[DATA Boundary: Start]
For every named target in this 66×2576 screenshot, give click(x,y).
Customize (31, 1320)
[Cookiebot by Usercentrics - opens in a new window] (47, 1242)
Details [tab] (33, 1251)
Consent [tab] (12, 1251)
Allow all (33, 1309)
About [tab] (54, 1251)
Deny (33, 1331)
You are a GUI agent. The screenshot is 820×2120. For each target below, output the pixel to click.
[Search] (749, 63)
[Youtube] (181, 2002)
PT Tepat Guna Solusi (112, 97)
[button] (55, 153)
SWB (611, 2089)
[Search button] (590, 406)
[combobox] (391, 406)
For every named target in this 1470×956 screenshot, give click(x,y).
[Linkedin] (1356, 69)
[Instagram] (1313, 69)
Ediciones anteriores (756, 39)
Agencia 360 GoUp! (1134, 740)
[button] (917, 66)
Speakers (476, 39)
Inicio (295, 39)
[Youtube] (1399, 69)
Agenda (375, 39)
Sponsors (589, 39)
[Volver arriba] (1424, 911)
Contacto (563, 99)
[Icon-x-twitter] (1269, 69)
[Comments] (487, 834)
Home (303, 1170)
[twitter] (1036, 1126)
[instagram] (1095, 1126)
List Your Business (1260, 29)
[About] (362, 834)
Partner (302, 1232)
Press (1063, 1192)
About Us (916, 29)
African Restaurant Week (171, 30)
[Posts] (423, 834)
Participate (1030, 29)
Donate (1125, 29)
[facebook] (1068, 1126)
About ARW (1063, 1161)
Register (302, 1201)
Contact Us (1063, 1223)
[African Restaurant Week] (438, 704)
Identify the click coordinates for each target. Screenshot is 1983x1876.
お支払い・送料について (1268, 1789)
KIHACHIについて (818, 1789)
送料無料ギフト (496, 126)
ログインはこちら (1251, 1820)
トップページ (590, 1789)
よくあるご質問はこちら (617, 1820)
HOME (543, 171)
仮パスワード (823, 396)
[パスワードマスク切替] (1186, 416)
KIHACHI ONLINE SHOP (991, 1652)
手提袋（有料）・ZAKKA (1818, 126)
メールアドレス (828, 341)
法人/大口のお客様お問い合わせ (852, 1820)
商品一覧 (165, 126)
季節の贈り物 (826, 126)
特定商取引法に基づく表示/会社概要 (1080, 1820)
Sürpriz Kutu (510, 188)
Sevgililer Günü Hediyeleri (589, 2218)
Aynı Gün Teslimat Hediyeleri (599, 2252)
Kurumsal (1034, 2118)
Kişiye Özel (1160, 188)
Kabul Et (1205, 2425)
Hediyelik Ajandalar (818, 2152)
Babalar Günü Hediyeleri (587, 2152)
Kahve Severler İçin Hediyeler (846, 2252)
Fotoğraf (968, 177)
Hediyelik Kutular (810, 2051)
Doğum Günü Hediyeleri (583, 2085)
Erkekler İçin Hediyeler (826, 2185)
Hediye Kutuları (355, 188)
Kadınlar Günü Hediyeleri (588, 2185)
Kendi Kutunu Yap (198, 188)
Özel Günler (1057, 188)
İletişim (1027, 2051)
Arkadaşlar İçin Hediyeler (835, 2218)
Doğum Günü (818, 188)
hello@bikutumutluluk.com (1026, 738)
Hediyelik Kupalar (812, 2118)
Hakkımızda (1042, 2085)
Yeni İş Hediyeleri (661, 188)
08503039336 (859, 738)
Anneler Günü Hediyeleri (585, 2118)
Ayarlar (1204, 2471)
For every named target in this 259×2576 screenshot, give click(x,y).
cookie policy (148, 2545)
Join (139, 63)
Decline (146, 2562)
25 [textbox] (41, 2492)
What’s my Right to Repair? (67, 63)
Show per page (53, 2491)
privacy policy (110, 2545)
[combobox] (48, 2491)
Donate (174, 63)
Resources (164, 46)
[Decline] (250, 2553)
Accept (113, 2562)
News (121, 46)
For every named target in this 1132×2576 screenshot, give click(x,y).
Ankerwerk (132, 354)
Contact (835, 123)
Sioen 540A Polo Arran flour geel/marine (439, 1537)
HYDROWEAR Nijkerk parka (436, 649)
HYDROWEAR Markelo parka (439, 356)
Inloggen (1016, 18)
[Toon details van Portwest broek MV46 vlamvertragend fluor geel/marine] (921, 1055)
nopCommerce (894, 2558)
[DATA Boundary: End]
__EXERCISE DETAILS__: Look back at the entries above and repeat, unchanged, every line from the line holding "PT Tepat Guna Solusi (112, 97)" through the line holding "25 [textbox] (41, 2492)".

__EXERCISE RESULT__:
PT Tepat Guna Solusi (112, 97)
[button] (55, 153)
SWB (611, 2089)
[Search button] (590, 406)
[combobox] (391, 406)
For every named target in this 1470×956 screenshot, give click(x,y).
[Linkedin] (1356, 69)
[Instagram] (1313, 69)
Ediciones anteriores (756, 39)
Agencia 360 GoUp! (1134, 740)
[button] (917, 66)
Speakers (476, 39)
Inicio (295, 39)
[Youtube] (1399, 69)
Agenda (375, 39)
Sponsors (589, 39)
[Volver arriba] (1424, 911)
Contacto (563, 99)
[Icon-x-twitter] (1269, 69)
[Comments] (487, 834)
Home (303, 1170)
[twitter] (1036, 1126)
[instagram] (1095, 1126)
List Your Business (1260, 29)
[About] (362, 834)
Partner (302, 1232)
Press (1063, 1192)
About Us (916, 29)
African Restaurant Week (171, 30)
[Posts] (423, 834)
Participate (1030, 29)
Donate (1125, 29)
[facebook] (1068, 1126)
About ARW (1063, 1161)
Register (302, 1201)
Contact Us (1063, 1223)
[African Restaurant Week] (438, 704)
Identify the click coordinates for each target. Screenshot is 1983x1876.
お支払い・送料について (1268, 1789)
KIHACHIについて (818, 1789)
送料無料ギフト (496, 126)
ログインはこちら (1251, 1820)
トップページ (590, 1789)
よくあるご質問はこちら (617, 1820)
HOME (543, 171)
仮パスワード (823, 396)
[パスワードマスク切替] (1186, 416)
KIHACHI ONLINE SHOP (991, 1652)
手提袋（有料）・ZAKKA (1818, 126)
メールアドレス (828, 341)
法人/大口のお客様お問い合わせ (852, 1820)
商品一覧 (165, 126)
季節の贈り物 (826, 126)
特定商取引法に基づく表示/会社概要 (1080, 1820)
Sürpriz Kutu (510, 188)
Sevgililer Günü Hediyeleri (589, 2218)
Aynı Gün Teslimat Hediyeleri (599, 2252)
Kurumsal (1034, 2118)
Kişiye Özel (1160, 188)
Kabul Et (1205, 2425)
Hediyelik Ajandalar (818, 2152)
Babalar Günü Hediyeleri (587, 2152)
Kahve Severler İçin Hediyeler (846, 2252)
Fotoğraf (968, 177)
Hediyelik Kutular (810, 2051)
Doğum Günü Hediyeleri (583, 2085)
Erkekler İçin Hediyeler (826, 2185)
Hediye Kutuları (355, 188)
Kadınlar Günü Hediyeleri (588, 2185)
Kendi Kutunu Yap (198, 188)
Özel Günler (1057, 188)
İletişim (1027, 2051)
Arkadaşlar İçin Hediyeler (835, 2218)
Doğum Günü (818, 188)
hello@bikutumutluluk.com (1026, 738)
Hediyelik Kupalar (812, 2118)
Hakkımızda (1042, 2085)
Yeni İş Hediyeleri (661, 188)
08503039336 (859, 738)
Anneler Günü Hediyeleri (585, 2118)
Ayarlar (1204, 2471)
For every named target in this 259×2576 screenshot, give click(x,y).
cookie policy (148, 2545)
Join (139, 63)
Decline (146, 2562)
25 [textbox] (41, 2492)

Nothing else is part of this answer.